While that's a start, it would be easier (and perhaps cheaper) just to stream the live audio. A delayed recording may not be as useful as a live broadcast.
The cost for a live audio stream is minimal. The board ought to consider it.
The board talked about whether meetings should be telecast on the village cable channel but took no action due to the cost. Various figures have been tossed out and, while it won't be cheap, it probably won't exceed $100,000 to get started and I'd guess about $400-500 per meeting to cover personnel and expenses.
The job is tricker and pricier as the village's cable access point is several miles away from the village hall so lines would have to be run.
Equipment would also be necessary, i.e., a couple of broadcast grade cameras (about $5,000, give or take, each with accessories), cables, a switcher, console, racks, stands and cabinets. The color balance in the auditorium is off and lighting would need to be upgraded. For public safety provisions would need to be made to conceal cables so that someone doesn't trip on one. There's also a need for recording equipment and storage media.

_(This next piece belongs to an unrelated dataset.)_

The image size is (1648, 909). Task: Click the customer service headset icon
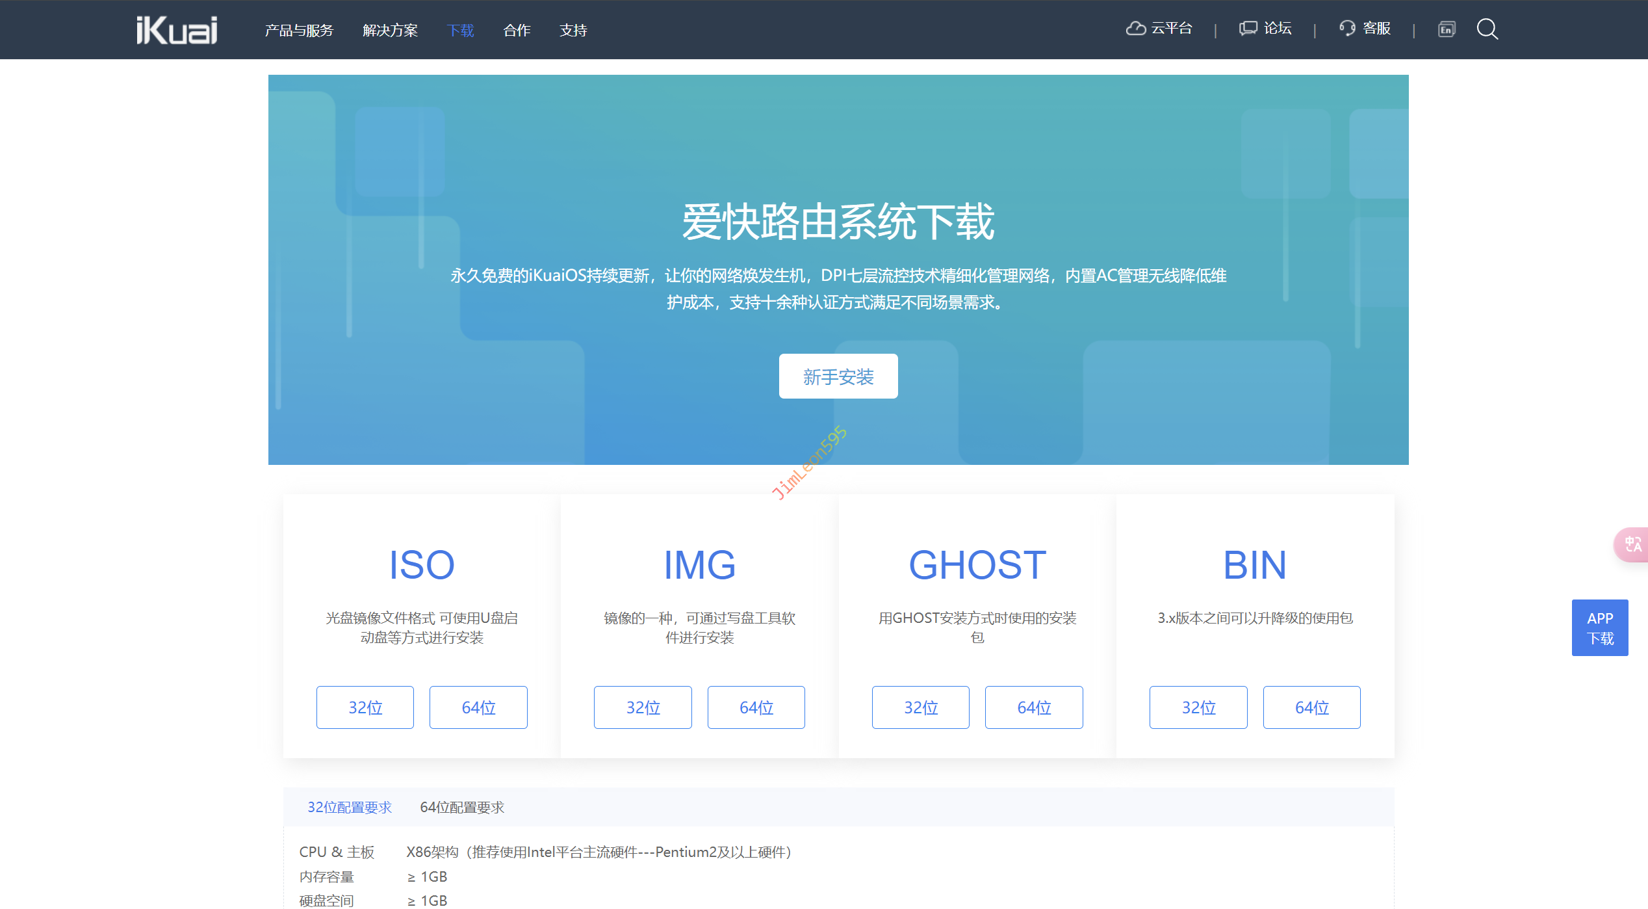(1346, 29)
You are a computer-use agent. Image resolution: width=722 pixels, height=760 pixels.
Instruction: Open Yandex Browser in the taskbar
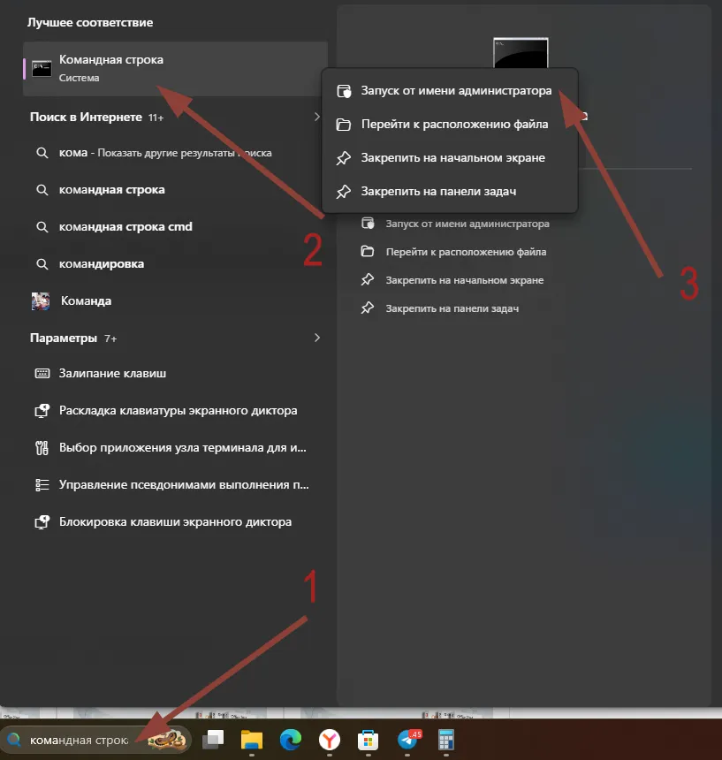click(330, 740)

Two camera operators, a console/switcher operator and someone back at the control center would likely be needed during the telecasts.
I point this out because doing the job correctly requires a chunk of change to get started and there are ongoing expenses. While I support telecasting if funds are available, I have to agree that there are higher priorities for village spending. If someone wanted to donate the hardware, that would be nice.
Former trustee Alex Tiahnybok's YouTube experiment shows that it's possible to get a video and audio image out to the public but YouTube is cumbersome and the video is awful. Plus it's a delayed broacast and the number of "hits" reveals that not that many people want to watch it. Nonetheless, Alex showed that it can be done. The real question is the cost to do it properly.
A live audio stream, however, is cheap and gives village residents and others a chance to hear what's going on at board meetings as it happens. Someone who can't make a meeting could simply log on the village website and listen in.
The Kenosha News editorially applauded the village board for making the audio recordings available. It's really a backhanded compliment. Nowhere did the newspaper chide other the vast majority of other governmental entities in the county that don't do so. It's not fair to single out the Pleasant Prairie village board without pointing out the number of other town, village and school boards that do less.